> [Texto]:
O vídeo tornou-se viral. Um participante da Jornada Mundial da Juventude ergue uma bandeira LGBT+. O rapaz que a ergue é interpelado por dois outros jovens adultos. «Porque estás a fazer isto? Não devias fazer isto», dizem-lhe. Ele responde que está a representar o seu povo, as suas pessoas, à semelhança dos outros presentes com bandeiras, e que Deus ama a todos. Depois a troca de palavras descamba.
De facto, é permitida a exibição de símbolos LGBT+ nas Jornadas Mundiais da Juventude. E de facto, quer a igreja o deseje ou não, há católicos homossexuais. Há católicos transsexuais. Mais. Há famílias homossexuais, com filhos, e católicas. Em directa rota de colisão não só com o catecismo mas com a porta dita «escancarada da Igreja, para todos, todos, sejam eles quem forem, de onde vierem, as pessoas que forem». Estas são palavras do Papa Francisco. Não são palavras do catecismo.

> [Dados fornecidos]:
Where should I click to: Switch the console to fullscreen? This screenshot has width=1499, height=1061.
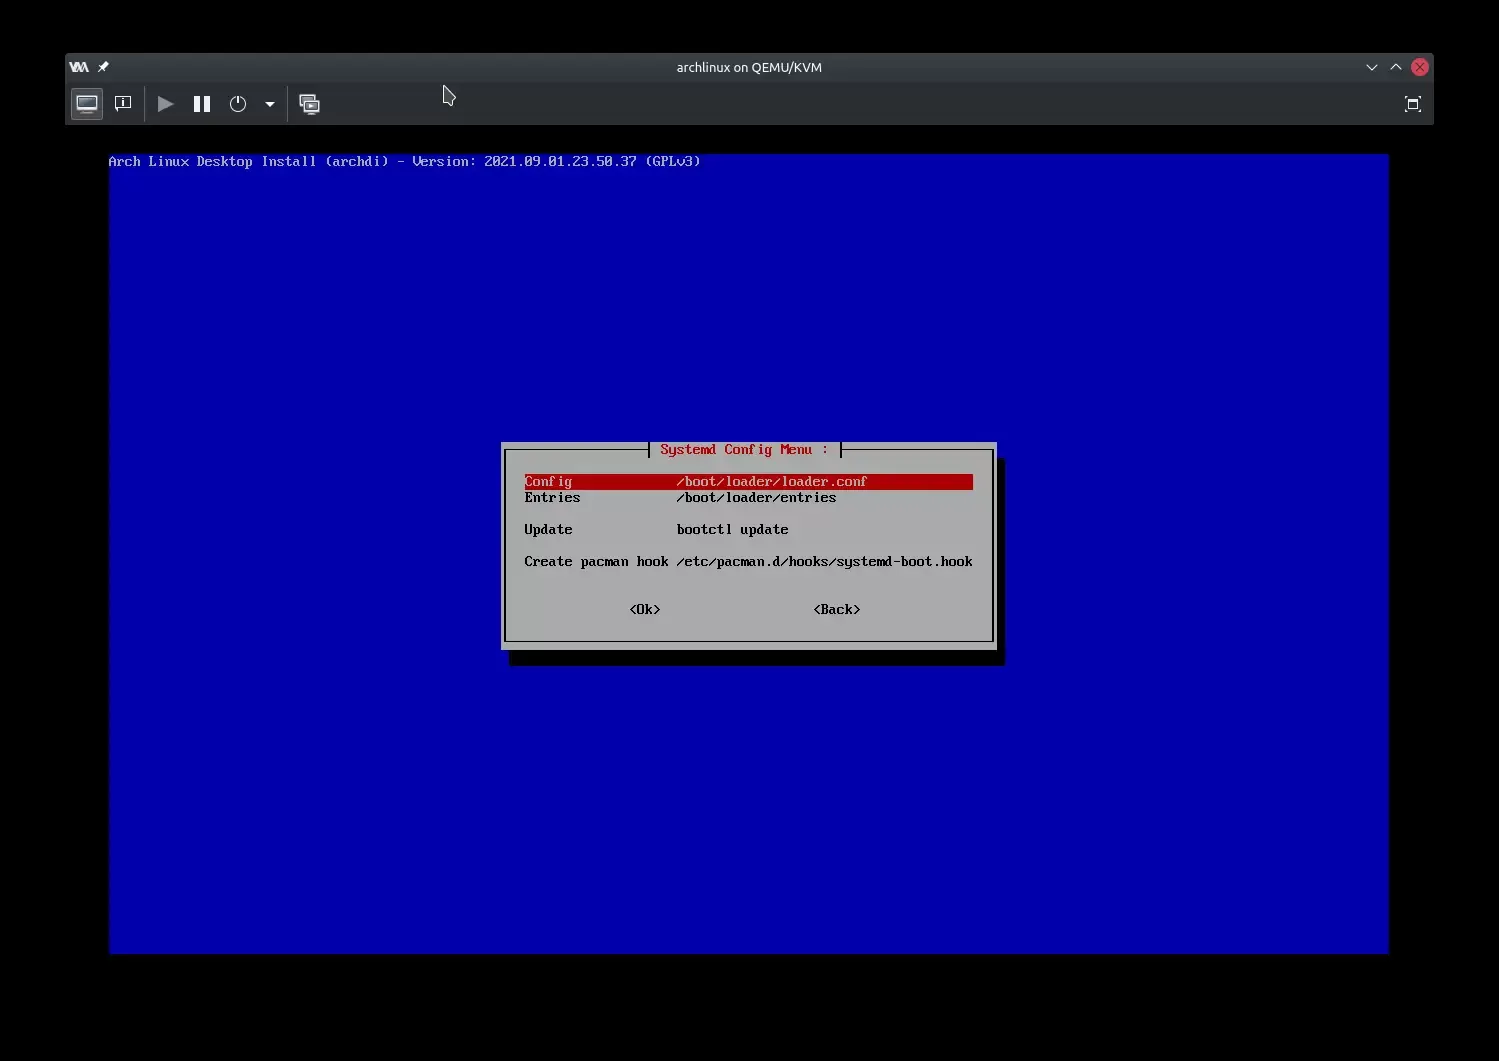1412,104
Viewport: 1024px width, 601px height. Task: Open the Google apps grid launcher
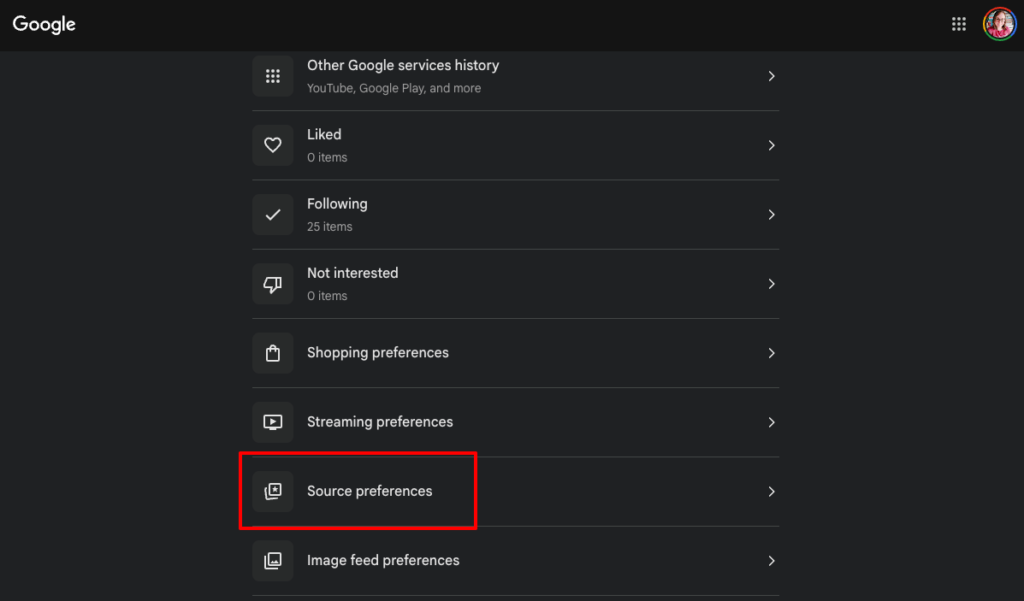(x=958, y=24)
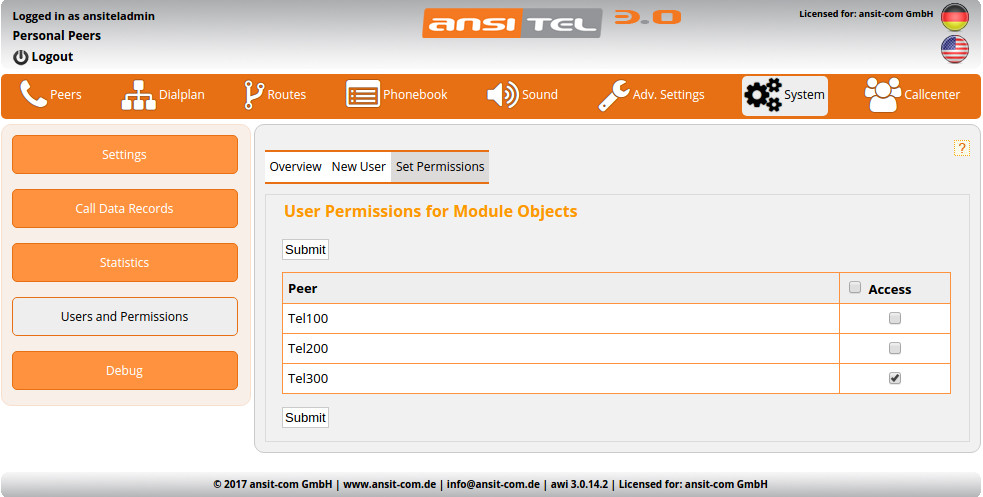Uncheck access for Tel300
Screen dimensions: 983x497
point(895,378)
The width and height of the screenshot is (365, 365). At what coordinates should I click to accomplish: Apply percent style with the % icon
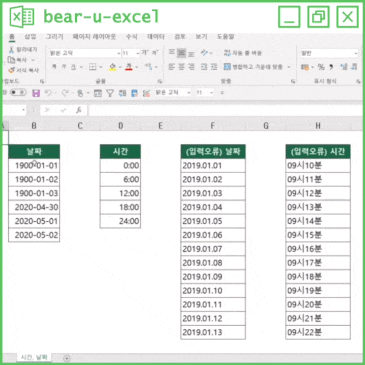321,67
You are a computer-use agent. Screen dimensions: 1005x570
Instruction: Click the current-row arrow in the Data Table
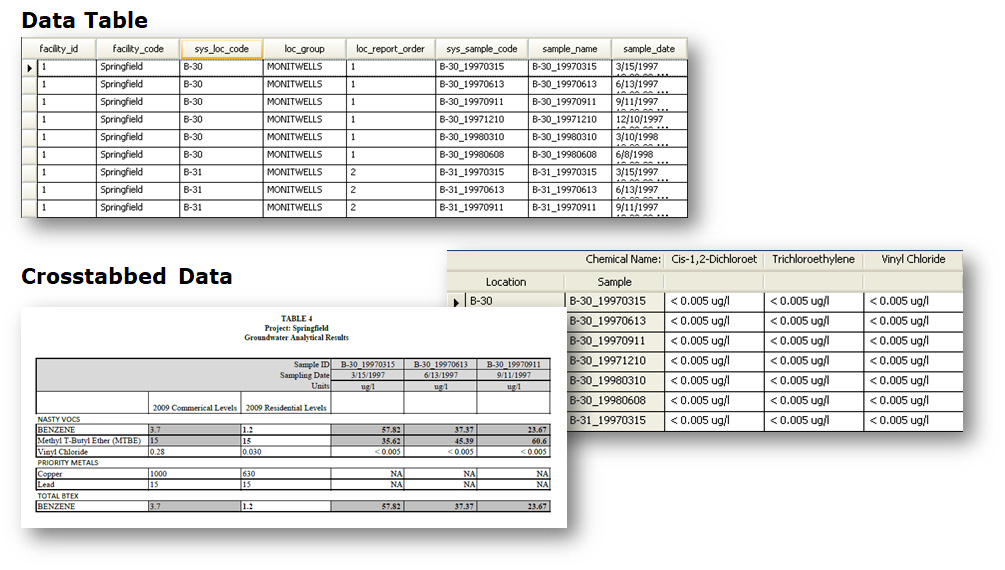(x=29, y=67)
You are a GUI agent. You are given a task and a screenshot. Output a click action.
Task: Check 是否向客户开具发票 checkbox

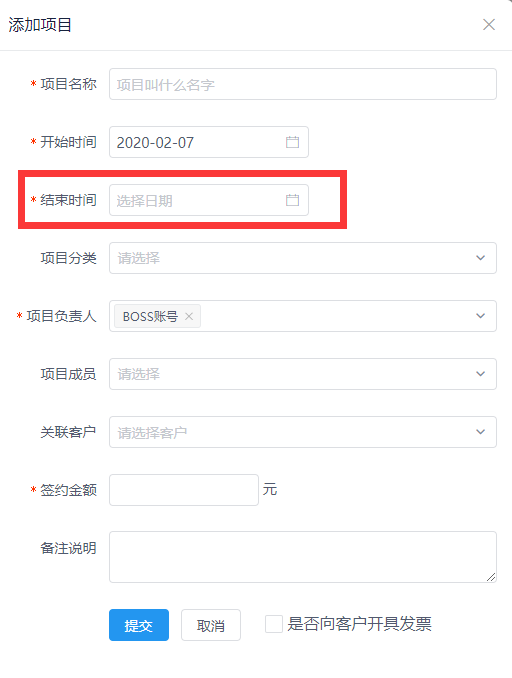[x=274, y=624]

> [Objetivo do exercício]: Extraia do texto, sem qualquer alteração, o trecho que começa nas palavras "O vídeo tornou-se" e termina em "de palavras descamba.".

> [Resposta escrita]:
O vídeo tornou-se viral. Um participante da Jornada Mundial da Juventude ergue uma bandeira LGBT+. O rapaz que a ergue é interpelado por dois outros jovens adultos. «Porque estás a fazer isto? Não devias fazer isto», dizem-lhe. Ele responde que está a representar o seu povo, as suas pessoas, à semelhança dos outros presentes com bandeiras, e que Deus ama a todos. Depois a troca de palavras descamba.